The Pressure Products patent covers a mechanism for inserting and removing catheters and pacemaker leads. The asserted claims include a “means for” facilitating the removal of both a hemostatic valve and a sheath from the disposed catheter. The parties agreed that this limitation should be interpreted as a means-plus-function limitation, but disagreed as to the proper scope of the limitation. Under 35 USC 112p6, a means-plus-function limitation is construed to “cover the corresponding structure, material, or acts described in the specification and equivalents thereof.” The district court judge held that the corresponding structure described in the specification used a “score line” to allow the hemostatic valve to separate. During trial (after the close of the plaintiffs case) the Judge updated its definition to include a “linear perforation; slit; slot; tab; line; severing; weakening; or tear that can be partial or complete.” The jury found infringement and awarded $1.1 million in past damages.
On appeal, the Federal Circuit reversed.
Claim Construction During Trial: The Federal Circuit first looked at the lower court’s procedure and held that the timing of claim construction is in the discretion of the lower court so long as the court works to avoid “surprise and prejudice” that could accompany a late change to the construction.
While recognizing the potential for surprise and prejudice in a late adjustment to the meaning of claim terms, this court also acknowledges that the trial court is in the best position to prevent gamesmanship and unfair advantage during trial. Moreover, this court understands that a trial judge may learn more about the technology during the trial that necessitates some clarification of claim terms before the jury deliberates.
Scope of the Corresponding Structure: The “score line” structure was discussed in the specification and was clearly a “corresponding structure” to the means-for element. At dispute, however, was the scope of the structure disclosed. Namely, the patent specification included a “laundry list” of prior art references and the district court used the disclosures from those references to expand the definition of a “score line” beyond the structure that was literally described in the specification. On appeal, the Federal Circuit held that approach was wrong and that “the trial court impermissibly expanded the corresponding structure of claim 1 to include structures not described in the specification.”

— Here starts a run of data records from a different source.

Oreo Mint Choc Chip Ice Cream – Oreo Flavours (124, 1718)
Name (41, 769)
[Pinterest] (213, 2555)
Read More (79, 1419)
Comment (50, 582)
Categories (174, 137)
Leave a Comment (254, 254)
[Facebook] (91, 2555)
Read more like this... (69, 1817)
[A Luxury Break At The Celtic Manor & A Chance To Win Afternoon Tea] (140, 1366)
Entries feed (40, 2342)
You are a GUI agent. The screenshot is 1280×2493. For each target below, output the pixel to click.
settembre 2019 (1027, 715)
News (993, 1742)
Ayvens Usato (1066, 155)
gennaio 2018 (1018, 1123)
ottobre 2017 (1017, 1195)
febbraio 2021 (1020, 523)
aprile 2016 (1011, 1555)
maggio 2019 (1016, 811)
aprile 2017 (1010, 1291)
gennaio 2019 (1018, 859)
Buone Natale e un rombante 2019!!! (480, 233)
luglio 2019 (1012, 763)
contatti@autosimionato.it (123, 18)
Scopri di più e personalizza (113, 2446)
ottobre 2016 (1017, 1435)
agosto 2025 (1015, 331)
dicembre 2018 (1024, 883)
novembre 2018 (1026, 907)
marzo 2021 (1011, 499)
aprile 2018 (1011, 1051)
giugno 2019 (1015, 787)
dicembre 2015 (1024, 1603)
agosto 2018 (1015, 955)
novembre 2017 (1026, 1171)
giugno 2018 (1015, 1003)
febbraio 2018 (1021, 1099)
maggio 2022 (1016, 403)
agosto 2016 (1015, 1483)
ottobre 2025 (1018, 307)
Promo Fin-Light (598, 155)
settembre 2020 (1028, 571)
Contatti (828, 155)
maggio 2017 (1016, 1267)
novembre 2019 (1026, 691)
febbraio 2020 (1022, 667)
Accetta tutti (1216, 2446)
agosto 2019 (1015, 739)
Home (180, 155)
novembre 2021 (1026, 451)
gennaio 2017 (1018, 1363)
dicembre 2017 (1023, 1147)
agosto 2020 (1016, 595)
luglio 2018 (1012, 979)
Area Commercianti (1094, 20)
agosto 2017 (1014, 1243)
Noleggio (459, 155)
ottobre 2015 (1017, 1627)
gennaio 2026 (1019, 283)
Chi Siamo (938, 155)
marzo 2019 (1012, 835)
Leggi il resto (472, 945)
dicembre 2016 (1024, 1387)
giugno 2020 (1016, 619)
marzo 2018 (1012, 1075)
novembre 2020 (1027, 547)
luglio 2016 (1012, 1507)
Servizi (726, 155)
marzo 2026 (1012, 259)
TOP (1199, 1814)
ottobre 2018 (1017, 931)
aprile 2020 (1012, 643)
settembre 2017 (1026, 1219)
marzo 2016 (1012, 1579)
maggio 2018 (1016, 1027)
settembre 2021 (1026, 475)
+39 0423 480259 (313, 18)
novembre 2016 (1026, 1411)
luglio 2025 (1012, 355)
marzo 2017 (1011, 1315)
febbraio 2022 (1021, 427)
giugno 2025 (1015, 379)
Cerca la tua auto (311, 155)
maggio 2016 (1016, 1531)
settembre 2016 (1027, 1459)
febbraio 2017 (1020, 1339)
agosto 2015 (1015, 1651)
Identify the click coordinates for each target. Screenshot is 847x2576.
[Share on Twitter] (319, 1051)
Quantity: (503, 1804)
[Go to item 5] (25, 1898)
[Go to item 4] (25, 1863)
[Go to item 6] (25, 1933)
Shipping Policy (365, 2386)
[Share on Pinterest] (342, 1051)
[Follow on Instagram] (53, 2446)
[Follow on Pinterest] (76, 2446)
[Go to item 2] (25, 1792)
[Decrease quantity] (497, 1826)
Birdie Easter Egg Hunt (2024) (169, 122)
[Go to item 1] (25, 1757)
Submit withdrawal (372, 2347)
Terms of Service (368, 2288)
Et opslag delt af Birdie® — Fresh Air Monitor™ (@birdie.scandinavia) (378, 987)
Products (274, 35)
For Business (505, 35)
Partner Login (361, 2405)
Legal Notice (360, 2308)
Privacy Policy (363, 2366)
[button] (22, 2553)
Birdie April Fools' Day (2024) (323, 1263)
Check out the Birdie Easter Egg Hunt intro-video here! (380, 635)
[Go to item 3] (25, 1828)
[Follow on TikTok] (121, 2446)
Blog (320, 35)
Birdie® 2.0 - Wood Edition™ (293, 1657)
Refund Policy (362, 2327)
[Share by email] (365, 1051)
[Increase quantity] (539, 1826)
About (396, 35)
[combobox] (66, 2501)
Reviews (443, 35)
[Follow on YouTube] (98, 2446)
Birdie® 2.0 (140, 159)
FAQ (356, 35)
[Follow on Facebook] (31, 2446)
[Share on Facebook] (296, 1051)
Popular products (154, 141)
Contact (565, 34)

Trial courts cannot look to the prior art, identified by nothing more than its title and citation in a patent, to provide corresponding structure for a means-plus-function limitation. . . . Although many of the disclosed alternatives may well be determined to be structural equivalents permitted by section 112, paragraph 6—a question of fact for the jury—these alternative methods . . . cannot be treated as the disclosed structures for the removal means. Simply mentioning prior art references in a patent does not suffice as a specification description to give the patentee outright claim to all of the structures disclosed in those references.
“This court remands for further proceedings in light of the proper construction of the term ‘score lines.’”
Writing in Dissent, Judge Newman argued that the patentee should have been allowed to rely upon the disclosures discussed in the specification in order to identify the scope of the disclosed corresponding structure.
Inequitable Conduct: This case also includes an important procedural decision on inequitable conduct – affirming the district court’s refusal to allow the defendant to amend its answer to include an inequitable conduct defense.